Environmental hazard
Isoprene explodes easily and ignites. In high concentrations in the body, it can lead to paralysis and death. This mainly occurs at atmospheric saturation, and therefore metabolism occurs in the respiratory system when isoprene is converted into epoxides and diols.
Forty milligrams per cubic meter is considered a high concentration - this is the maximum dose. Small concentrations of isoprene in the air can have a narcotic effect on a person, cause irritation of the eyes, skin, respiratory tract and mucous membranes.
Biology
Modern scientists have found that isoprene vapor releases almost all plants into the atmosphere. The global volume of phytogenic isoprene is approximately estimated at (180-450) . 10 12 grams of carbon per year. This process is accelerated if the air temperature approaches thirty degrees Celsius, and also if the intensity of solar radiation is high while photosynthesis is already fully saturated. Isoprene biosynthesis is inhibited by fosmidomycin and compounds of a number of statins. Why plants do this is not fully understood. Perhaps isoprene gives them extra resistance to overheating. In addition, he is a trap of radicals, which means that he can protect plants from reactive oxygen species and from the effects of ozone.
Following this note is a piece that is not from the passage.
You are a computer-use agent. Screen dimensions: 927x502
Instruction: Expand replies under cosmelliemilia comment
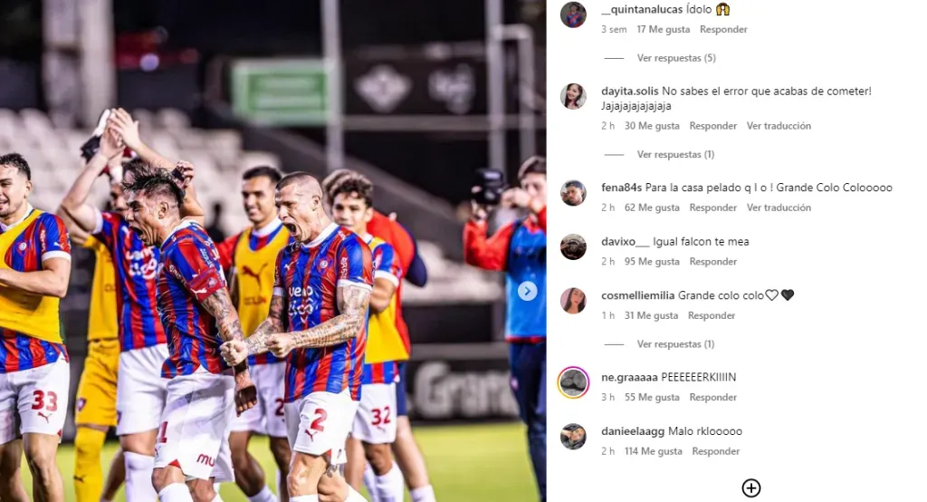click(x=675, y=344)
Scientists also suggest that the synthesis of isoprene forces to constantly expend the molecules of NADPH and ATP, which the plant produces during photosynthesis. This means that the release of isoprene protects against photo-oxidative degradation and re-reduction if the lighting is excessive. There may be one drawback to this protection mechanism: carbon, which is so hard to produce during photosynthesis, is spent on the release of isoprene. Scientists did not stop at the plants and found out that the human body also knows how to produce diene hydrocarbons, and isoprene is most common among them.